Google really have led the way in this respect with their Docs getting better and better and considerable integration of Drive in Chrome. Microsoft have done a lot to try to keep up, including an Excel Survey app which I have only just noticed! That may rival the very effective and useful Google Forms, I'll have to review that later.

I thought I would have a quick look to see just how close Microsoft had got to something that really does rival Google.

Accessing your SkyDrive is easy enough, and your folder f documents is displayed. There's a strange-looking symbol for PDF documents. I opened a new Word App document and pasted in some content from a document I had in G Drive. The images didn't come with the paste but the text layout was OK and there are a reasonable number of styles and formatting options in the familiar-ish ribbon.

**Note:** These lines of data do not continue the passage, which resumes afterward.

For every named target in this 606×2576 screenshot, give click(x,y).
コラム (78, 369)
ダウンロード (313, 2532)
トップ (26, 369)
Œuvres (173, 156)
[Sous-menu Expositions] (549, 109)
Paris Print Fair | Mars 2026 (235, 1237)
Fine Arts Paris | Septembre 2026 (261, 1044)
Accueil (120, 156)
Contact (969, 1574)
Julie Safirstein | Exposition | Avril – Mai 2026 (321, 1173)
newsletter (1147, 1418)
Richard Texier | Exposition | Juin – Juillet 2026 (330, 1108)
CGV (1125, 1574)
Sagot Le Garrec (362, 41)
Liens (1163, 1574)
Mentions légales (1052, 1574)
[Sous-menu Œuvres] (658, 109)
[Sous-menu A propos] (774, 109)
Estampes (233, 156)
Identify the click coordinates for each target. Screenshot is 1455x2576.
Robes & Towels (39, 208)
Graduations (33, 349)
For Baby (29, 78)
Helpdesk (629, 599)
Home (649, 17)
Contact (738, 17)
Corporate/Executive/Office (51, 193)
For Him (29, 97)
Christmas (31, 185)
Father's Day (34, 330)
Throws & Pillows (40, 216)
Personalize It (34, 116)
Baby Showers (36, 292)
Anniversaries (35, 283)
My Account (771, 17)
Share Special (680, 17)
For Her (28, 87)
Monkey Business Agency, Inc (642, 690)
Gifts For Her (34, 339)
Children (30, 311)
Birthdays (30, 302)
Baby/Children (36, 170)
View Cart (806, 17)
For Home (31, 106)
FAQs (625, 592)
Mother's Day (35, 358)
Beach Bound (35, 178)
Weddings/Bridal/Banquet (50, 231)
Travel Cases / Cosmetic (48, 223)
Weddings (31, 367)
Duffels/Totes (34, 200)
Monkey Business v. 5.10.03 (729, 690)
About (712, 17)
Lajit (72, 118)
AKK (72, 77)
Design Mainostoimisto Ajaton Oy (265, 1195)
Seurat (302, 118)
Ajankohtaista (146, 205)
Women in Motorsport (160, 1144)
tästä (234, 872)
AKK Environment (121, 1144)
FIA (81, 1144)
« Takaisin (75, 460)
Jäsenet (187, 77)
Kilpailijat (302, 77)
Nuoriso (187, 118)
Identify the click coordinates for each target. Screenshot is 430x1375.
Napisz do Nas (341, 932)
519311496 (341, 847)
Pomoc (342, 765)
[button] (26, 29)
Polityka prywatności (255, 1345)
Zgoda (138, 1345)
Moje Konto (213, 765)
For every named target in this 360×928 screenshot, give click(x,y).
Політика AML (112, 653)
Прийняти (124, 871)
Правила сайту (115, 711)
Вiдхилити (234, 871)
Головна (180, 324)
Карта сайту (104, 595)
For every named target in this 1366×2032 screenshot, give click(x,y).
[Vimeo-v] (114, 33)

I chose that particular document because I wanted to remove a footer from the front page which I couldn't do in Google Docs. Hmmm. In Microsoft's Word app you can't even add a footer, never mind what I was trying to do! So I am afraid that's as far as I went. It will need to be more advanced if it is to be a real challenge and not just a place where people who haven't got a Google account go to create simple documents.

Excel looks more powerful but I really can't at this time recommend a move away from Google Docs which are getting better every week.

Something that Microsoft do give you, though, that I spotted is a link to your folder. I suppose Google do provide a url you can copy but here is an embedded blue box! Absolutely no way to change the security for individual items but never mind. And they do warn you about that. So it's pretty useless but quite pretty.

You'll see items there from 7 years ago when I first started experimenting. Gosh, was it that long ago! You'll also see that I have done nothing since.

The necessity to use docx may annoy some who still like Office2003 and there is only Download as a Word document as an option. All a bit restrictive. But more familiar to many and a port in a storm, I guess.